Naira appreciates across FX markets amid Supreme Court ruling on old Naira notes legality



Uba Group

Demand and supply pressures in the currency market persisted last week but the value of the naira strengthened week across the board in the face of the lingering currency crunch in the economy. The Naira waxed stronger following the outcome of the presidential and national assembly elections and the recent ruling of the Supreme Court on Friday, calling for the continued usage of the old banknotes until December 31, 2023.

In the review week at the open market, the local currency edged the United States dollar as it appreciated by N4.00 or 0.53 percent week on week to close at N758/USD from N762/ USD in the previous week even dollar demand spook exchange rates across various FX segments. Also, at the investors’ and exporters’ FX window, the Naira depreciated by marginal 0.13 percent week on week to close at N461.75/USD from N461.17/ USD despite the growing FX pressure on the naira. A look at activities at the Interbank Foreign Exchange Forward Contracts market, the spot exchange rate remained unchanged at N462/USD.

Also, in an analysis of the Naira/USD exchange rate in the weekly Naira FX Forward Contracts Markets, it was all green for the Nigerian naira index across all forward contracts with appreciations reported for the 1-Month, 2-Month, 3-Month, 6-Month and 12-Month tenor contracts against the greenback by +3.76%, +1.54%, +1.14%, +2.59% and +5.00% week on week to close at contract offer prices of N467.20/USD, N476.27/USD, N486.10/USD, N512.13/USD and N543.35/USD respectively.


In the oil market last week, oil price oscillation signaled positive close on Friday and was largely boosted by disruptions from the Ukraine-Russia war on crude tanker flows, sprouting higher profits for midsize crude tankers and the U.S crude exports on the bank of ban on sea born imports from Russia.
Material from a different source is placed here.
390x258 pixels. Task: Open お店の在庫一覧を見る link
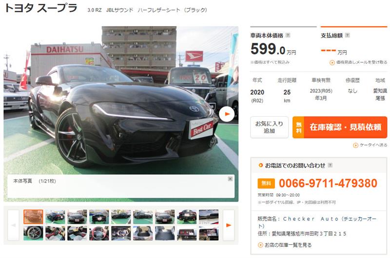[x=285, y=245]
On the home front, we saw the Bonny light crude price reacted positively to factors playing in the oil market as it surged in a propelling manner by 4.4 percent or (USD3.70) week on week to close at USD87.79 per barrel to USD84.09 per barrel last week.

In the opinion of financial experts, the Naira demand pressure is expected to stay unabating following the limited supply of the local currency market and the recent ruling from the Supreme Court on Friday which renders the old banknotes a legal tender until December 31, 2023. “However, it is very unlikely for the apex to comment on the court judgment as it has resolved to phase out the old banknotes from the system in the bid to monitor currency in circulation and money supply,” analysts noted. A financial expert, Okechukwu Unegbu, commended the Supreme Court for legalising the usage of the old Nai ra noted along with the new ones.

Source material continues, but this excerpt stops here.